One example I remember is when I worked at Slater Steel Industries, started in 1979 after working 5 years full-time as a busboy and finally bartender in a restaurant at a horse track (I was 14 when I started my first full-time job). Well working in a Steel Mill was something I never imagined but I have to admit I thought it was cool. Even though safety was still very archaic in the plant. We didn't have a lot of safety protocols in place and safety in the work place was just becoming a small issue with the government at the time, so companies got away with less stringent protocols. One thing that always scared the shit out of me although I never said anything at the time was "cleaning out the jack holes" under the furnaces. We had 3 huge electrode furnaces, I forget how many ton of molten steel they held each but the electrodes resembled an arc welders electrode only about 1.5 foot in diameter and about 30' long there were three placed through the roof of each furnace which "Arced" and melted the steel by electricity. Sounded like a huge ass thunder storm only feet from where I worked. Anyhow, once every 6 months or so we would have a plant shutdown, where we would stop our regular work and do clean up and repair of equipment around the plant. One job was to clean out the furnace jack holes which are exactly what they sound like, The furnace had basically a big hinge on one side and two jack posts that went into the ground 50' or 60' feet on the other side. The jack legs would be in the holes and when they needed to pour off a heat ( a load of molten steel), the furnace would tilt towards a pit where a ladle (in a pit) held by an over head crane would catch the molten steel as it was poured off. There were huge ratchets that would click and hold the furnace up as the steel was poured off and as the molten level got lower in the furnace, the furnace would jack up higher to pour the last of the steel out. Then the ratchets would release or reverse and the furnace would lower level again and begin the process over.
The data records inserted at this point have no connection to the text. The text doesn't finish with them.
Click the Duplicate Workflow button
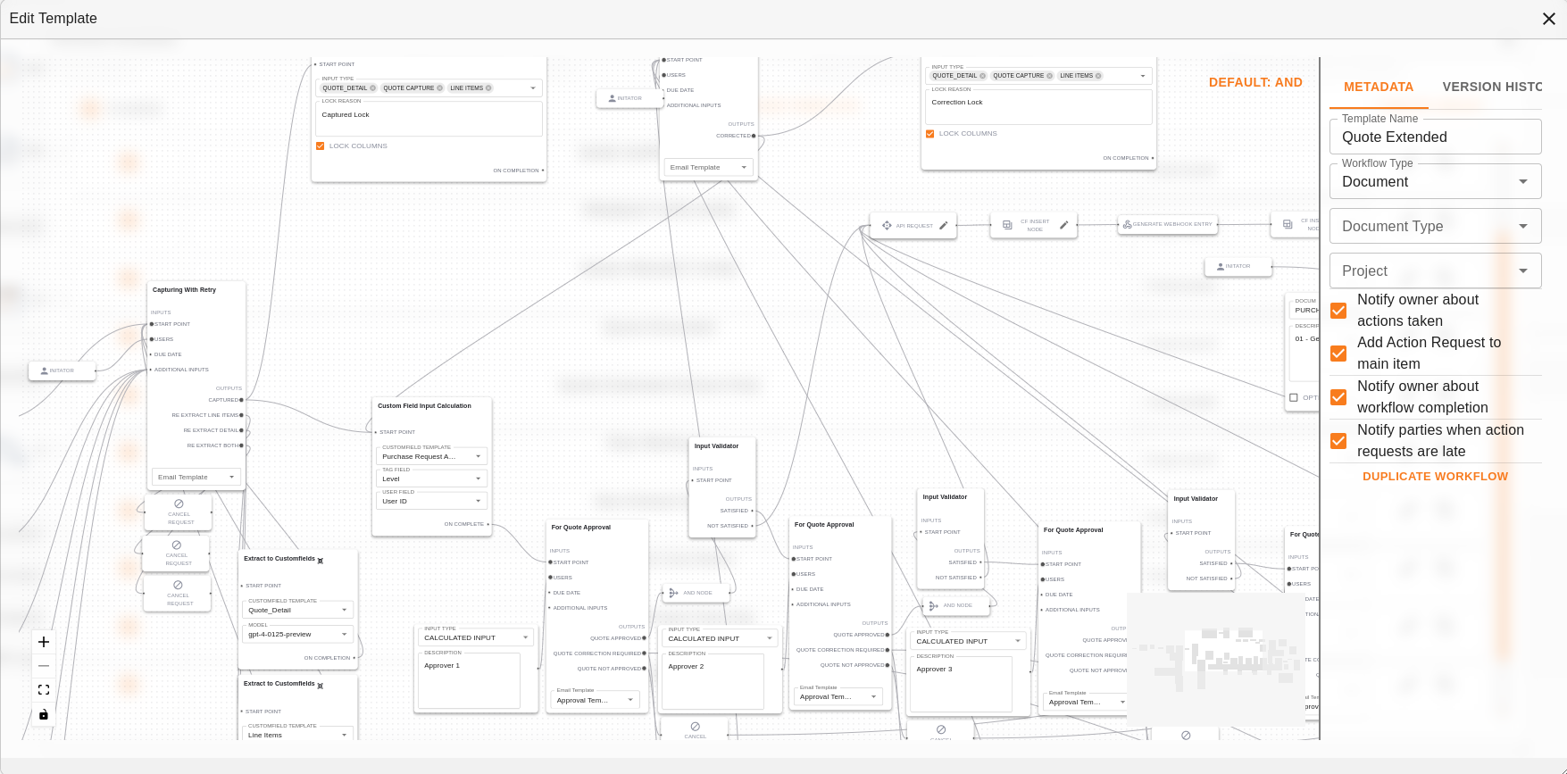This screenshot has height=774, width=1567. click(x=1435, y=477)
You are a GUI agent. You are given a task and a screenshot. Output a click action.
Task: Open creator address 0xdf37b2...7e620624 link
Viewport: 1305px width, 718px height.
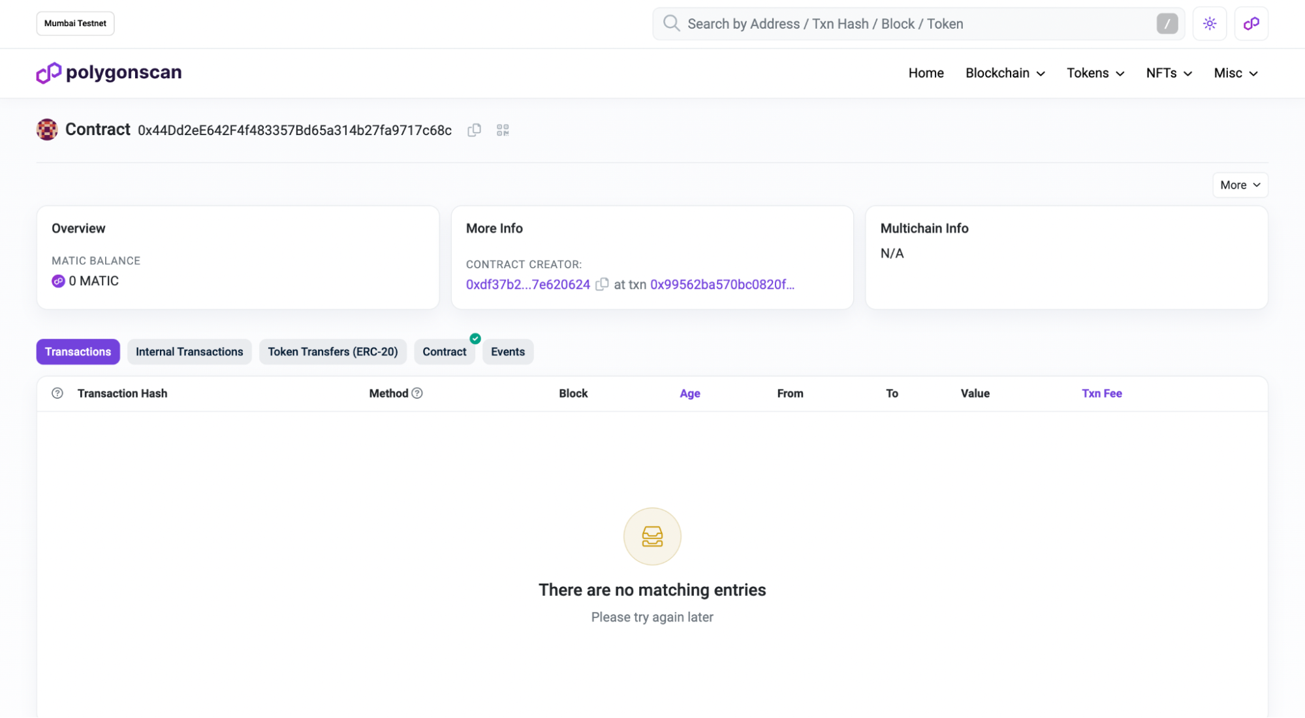(527, 285)
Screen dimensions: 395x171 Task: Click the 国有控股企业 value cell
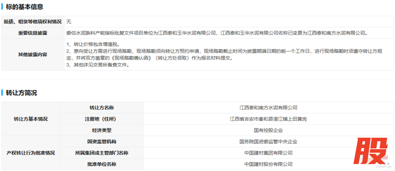[x=268, y=130]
Well eventually those Jack holes would become jammed and clogged with scrap metal that the crane dropped in there while filling the furnace and on shut down we had to go down there and empty this scrap to the bottom of the jack hole. The jack hole had no more than about 1' of room around my shoulders when I was down in the hole, we had to climb down a ladder that was then removed when we were in the hole. The hole was hot well over 100 degrees. a guy up top would lover a bucket on a rope with a brick laying trowel and I would use the trowel, crouched down to fill the bucket then tug on the rope to have the guy up top empty it and lower it again. you would spend several hours down there and then be spelled for 1/2 hour and do it again until the hole was cleaned out and you hit concrete on the bottom. Dirty hard work, your back and knees should knew it. Anyways that's how I paid the bills.
I also did crap like work for a demolition company and I gutted the tallest building in my city, the Pigott Building, took every floor out to the outside walls right up to the penthouse. Swinging a sledge hammer all day and poured rubble down a chute with a wheelbarrow. I dug holes laying all the runway lights at a large airport the holes had to be dug by hand because of UG utilities all over the place. I was a bouncer for 4 years in an old hotel called the Collins. I drove a cab in a town full of drunks. I did about half a dozen other jobs as well from installing aluminum siding on houses to building fire trucks. Point is, it does take a toll on you but someone has to do that type of work and fill the job.
Now I'm 55, I have a list of things going wrong that is half as long as my arm lol but I can still walk, talk, sit and move my fingers an toes only I can't do it for 8 hours a day anymore and employers don't hire people that can only work part time for full-time work and especially with a lot of special needs that need to be considered. So here I am disabled (I hate the word but you have to be able to physically work 8 hours And not part-time but full-time to not be classified disabled).
I've had my run of bad luck in cars too, I've been rear ended 4 times in a car and the last time I was hit in the ass by a dumb illegal alien broad while riding my Harley. Unbelievable! Anyway all those bumps have fubared my back permanently not to mention almost killed me a couple of times. The bike accident was worse because I managed to hang onto the bike and not fall over as she plowed into me from a skid at about 40 miles per hour. The cop and firefighters on the scene (they were putting out a bush fire on scene) couldn't believe I didn't lose the bike either. But I paid the price, jerked my back out again and popped both arms out and back into the shoulder sockets, that has left me with nerve damage all over my back. And it gets worse every year as I age.
OK, OK enough whining about what ails me there is more but enough is enough. Point is, the wife and I do not live high on the hog we are lower middle class folks just struggling along like the rest of America thanks to Obama.
Well back to the Bobber project. Oh by the way you'll notice that this blog now has its own domain name. this should make it much easier if your so inclined to pass this sometimes soap opera on to friends so they can be amused also?
There a fairly new web site out called Pinterest, I am thinking its pretty cool because it allows you to make groups of things you like and when your browsing the web such as shopping for bike part deals etc., and you pin these to that site in your little groups. This allows you to kinda keep projects organized but also to share them with others etc. I use it to make little groups of things I need to get my grubby hands on and things that are interesting to me. Pretty cool and you should check it out.
Well in Pinterest, I have a bobber group where I drop links and pix of stuff I need to finish this bobber project. Makes it handy to find all the stuff under one group. You can follow me as William Buchen and share pins. So that's what I have been doing lately is trying to amass some information and links to parts I will need for the project, it also lets me compare prices by saving the pins from different stores in the same group and deleting the more expensive ones. Kinda like a virtual swap meet, pretty cool stuff.
When I get enough nickels saved I will slowly buy the more pressing parts needed and get on with the project. Until then I'll try to keep yas amused with tales of my youth in the Biker world and such.